Entre rires nerveux et frissons, une question se glisse dans chaque histoire : comment rester humain quand tout veut vous réduire à une chose ? Cette question traverse les siècles. Elle chemine dans les voix, des cases d’esclaves jusqu’aux scènes d’aujourd’hui, où des conteurs et conteuses font revivre ces récits en créole et en français.

Ainsi, les contes créoles réunionnais ne sont pas de simples histoires pour s’endormir. Ils sont un espace secret de liberté. Ils permettent d’imaginer un monde où le faible triomphe, où le misérable devient riche, où le diable lui-même finit roulé dans la farine. Peu à peu, ils font naître une nouvelle langue, le créole réunionnais, tissée de mots d’Afrique, de Madagascar, d’Europe, d’Inde et de Chine.

Cette parole circule, change, se transforme. Elle prend les chemins de traverse, comme ses héros. Elle passe de la bouche des nénènes aux carnets des chercheurs, puis aux livres, aux écoles, aux scènes de théâtre. Malgré les interdits, malgré la honte qu’on a parfois voulu coller au créole, elle n’a jamais complètement disparu.

Et aujourd’hui encore, quand un conteur commence par un « Zordi mi va raconte a zot in zistoir… », tout le monde sait que, derrière la fantaisie, se profile autre chose. Un vieux combat. Une mémoire obstinée. Un contrepouvoir né dans la nuit esclavagiste, qui refuse de se taire.

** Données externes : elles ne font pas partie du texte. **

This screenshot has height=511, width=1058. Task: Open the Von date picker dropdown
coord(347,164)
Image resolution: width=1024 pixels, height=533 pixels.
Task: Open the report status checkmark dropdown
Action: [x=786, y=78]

Madame Desbassayns, du grand domaine au volcan

Sur les hauteurs de Saint-Paul, l’habitation des Desbassayns domine toujours le paysage. Au XIXᵉ siècle, ce grand domaine sucrier rassemble près de 450 esclavagisés. Au centre de ce monde: Marie Anne Thérèse Ombline Gonneau de Montbrun, veuve Desbassayns, riche propriétaire devenue l’un des visages les plus sombres de la mémoire réunionnaise.

Les archives la présentent comme une grande gestionnaire, une « Seconde Providence » pour certains colons. Mais la mémoire populaire a retenu tout autre chose. Dans les récits transmis, Madame Desbassayns apparaît comme une maîtresse cruelle, torturant ses esclaves, leur infligeant des tâches absurdes, les marquant au corps comme pour rappeler chaque jour leur statut d’objets.

Peu à peu, l’histoire glisse vers la légende. Ombline devient Madam Débasin, figure de diablesse. On raconte qu’après sa mort, un cyclone aurait brisé sa tombe dans la chapelle de Villèle alors que l’autel restait intact. Le marbre fissuré, visible encore aujourd’hui, nourrit l’idée d’une malédiction. Le peuple y voit la vengeance des esclaves, enfin libérée.

Les contes vont plus loin. Ils envoient son âme tourmentée dans les flammes du Piton de la Fournaise. Là-bas, au cœur du volcan, elle serait condamnée à alimenter le feu, sous l’œil du diable. À chaque éruption, certains entendent encore le cri: « Chauffe Madame Desbassayns, chauffe ! ». Ainsi, le paysage devient lui aussi un livre de contes, où la montagne garde mémoire de l’esclavage.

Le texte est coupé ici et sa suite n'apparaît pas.